▶ AIM
Reproduce every line of the material below word for word, leaving out the pictures.

▶ DATA FOR PROCESSING
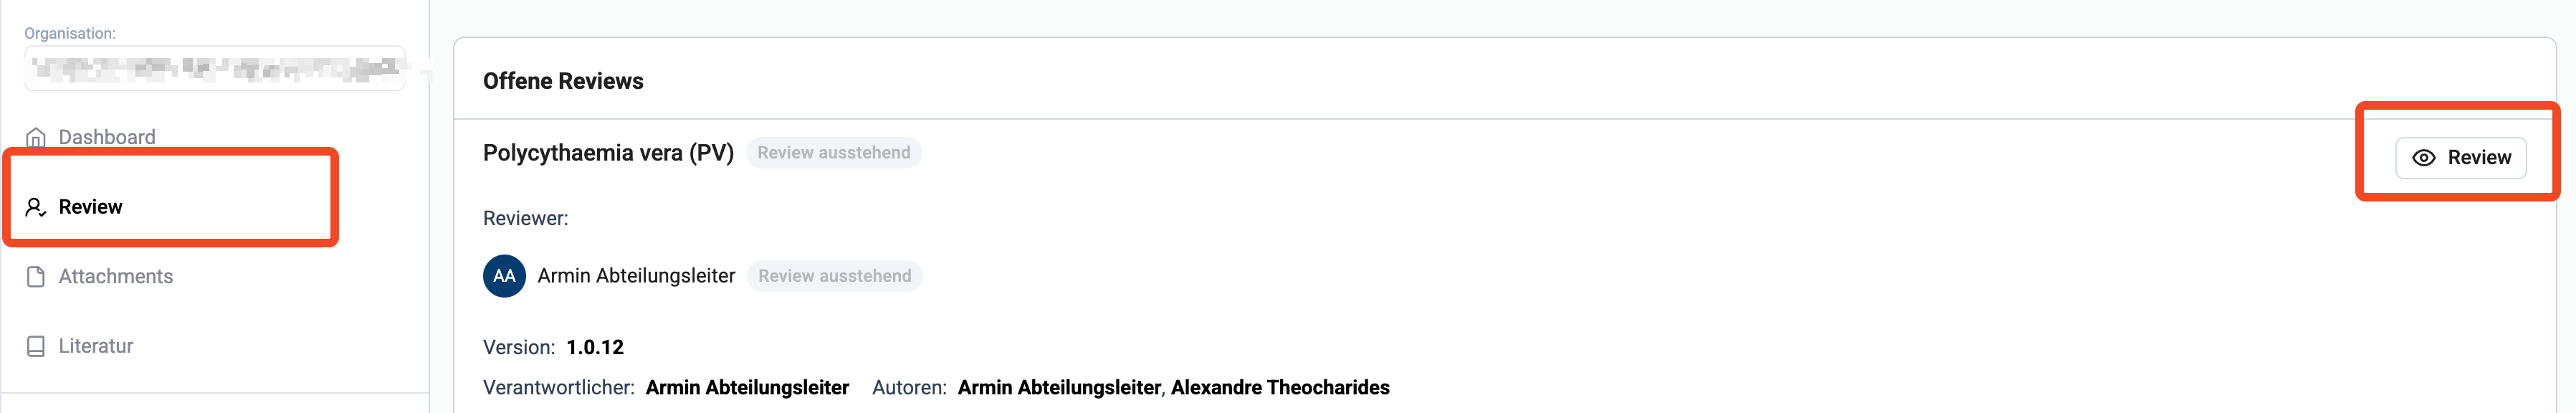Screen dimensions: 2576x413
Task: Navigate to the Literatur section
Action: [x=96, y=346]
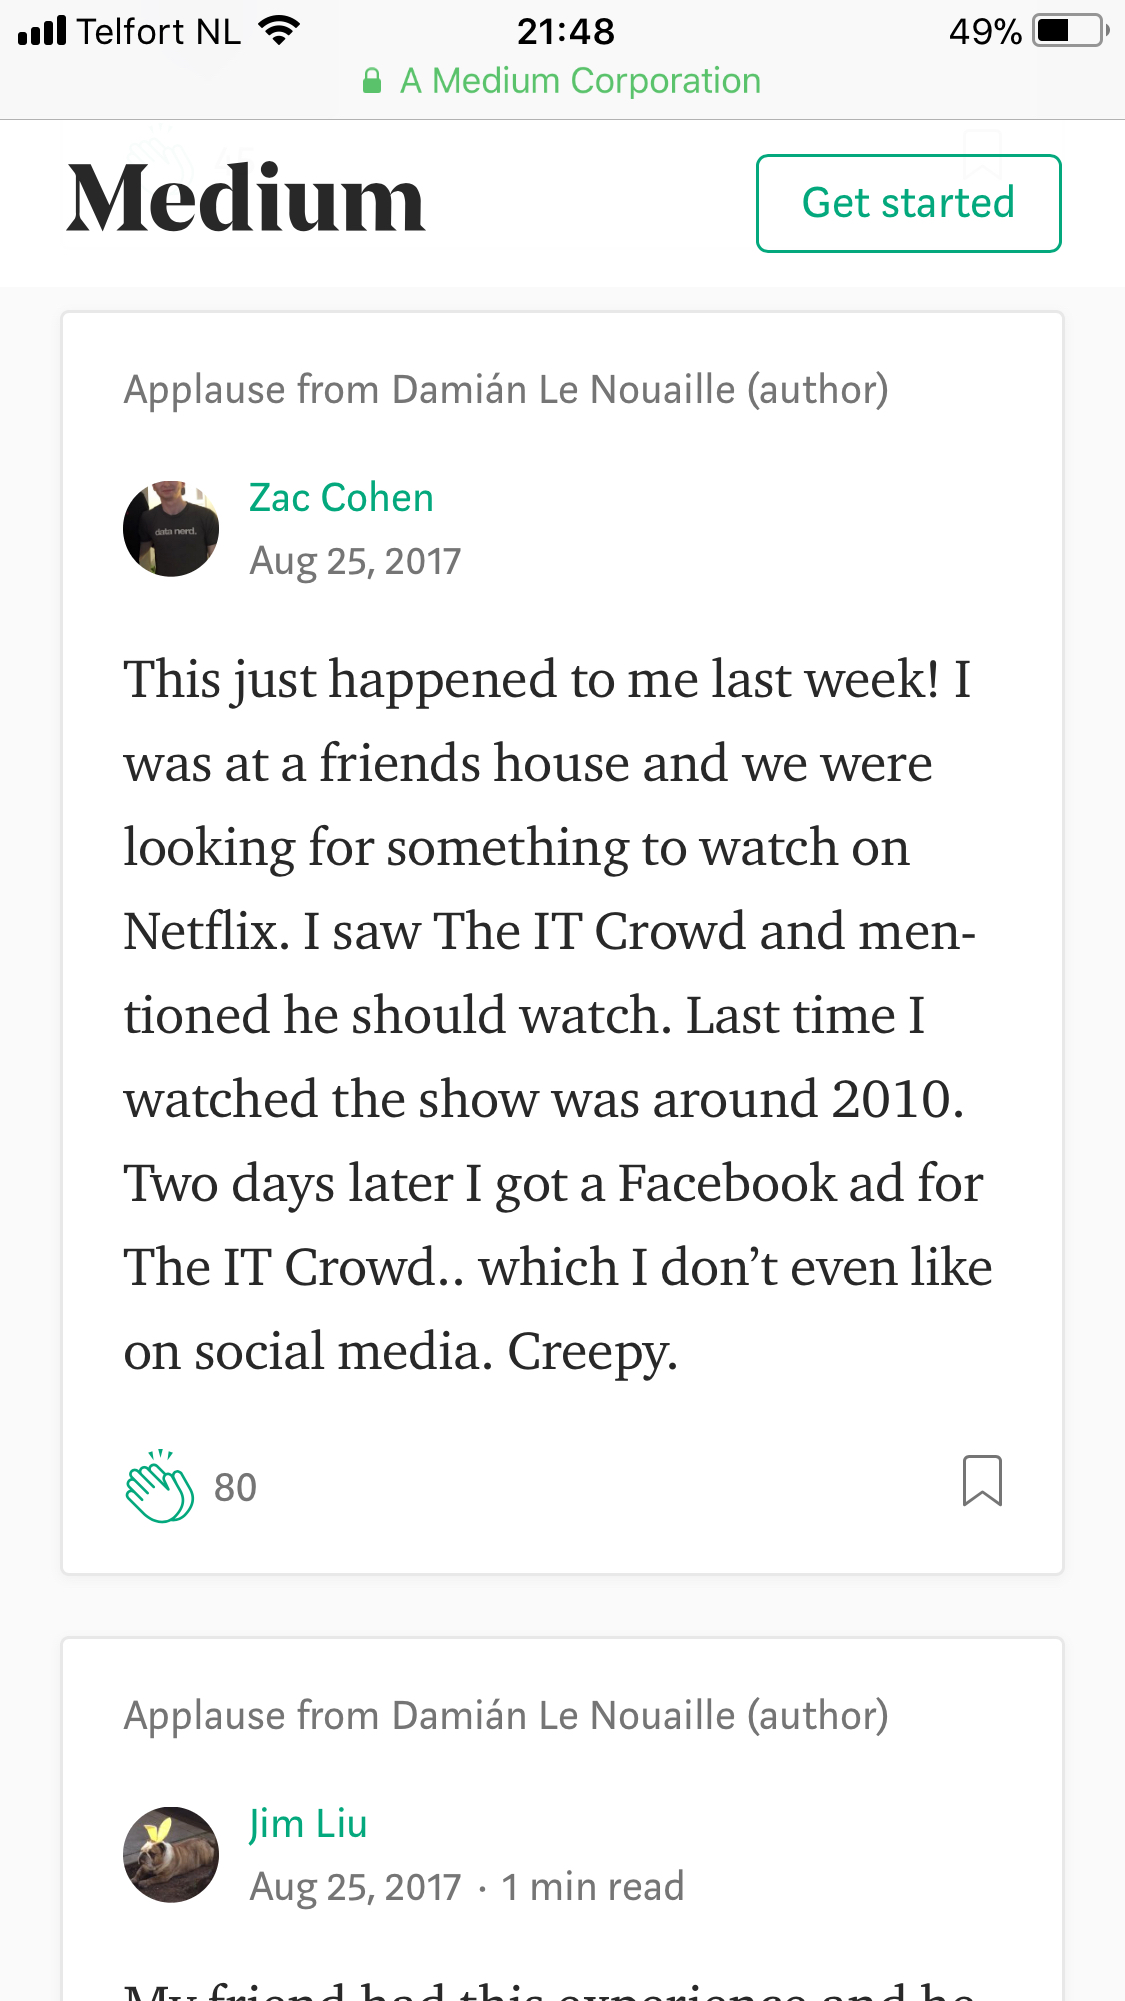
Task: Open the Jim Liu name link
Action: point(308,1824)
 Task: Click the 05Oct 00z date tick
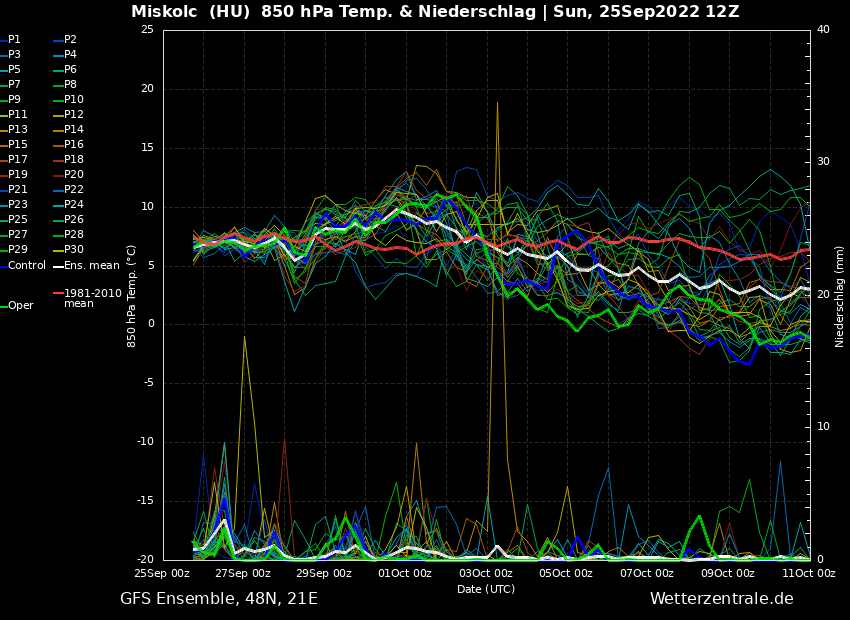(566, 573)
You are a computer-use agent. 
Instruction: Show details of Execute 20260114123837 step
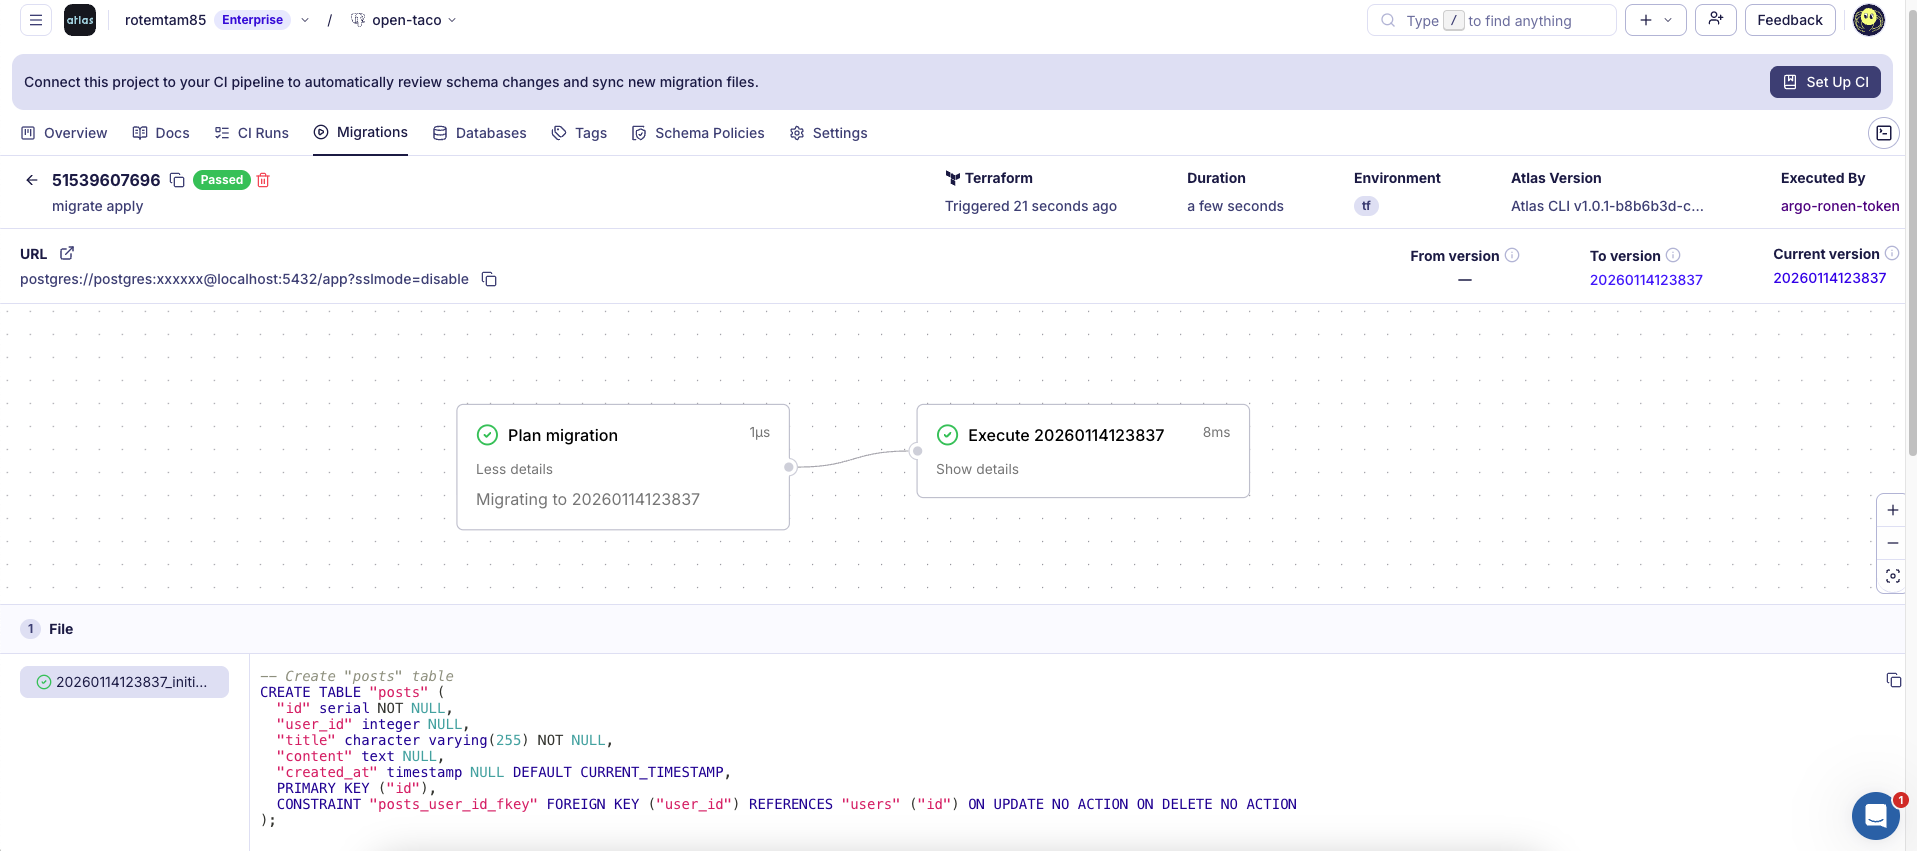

▶ ANSWER TO THIS EXERCISE
Screen dimensions: 2576x413
Task: Navigate to the Literatur section
Action: [x=96, y=346]
Task: Open the Jim Liu name link
Action: point(308,1824)
 Task: Click the 05Oct 00z date tick
(566, 573)
You are a computer-use agent. 
Instruction: Show details of Execute 20260114123837 step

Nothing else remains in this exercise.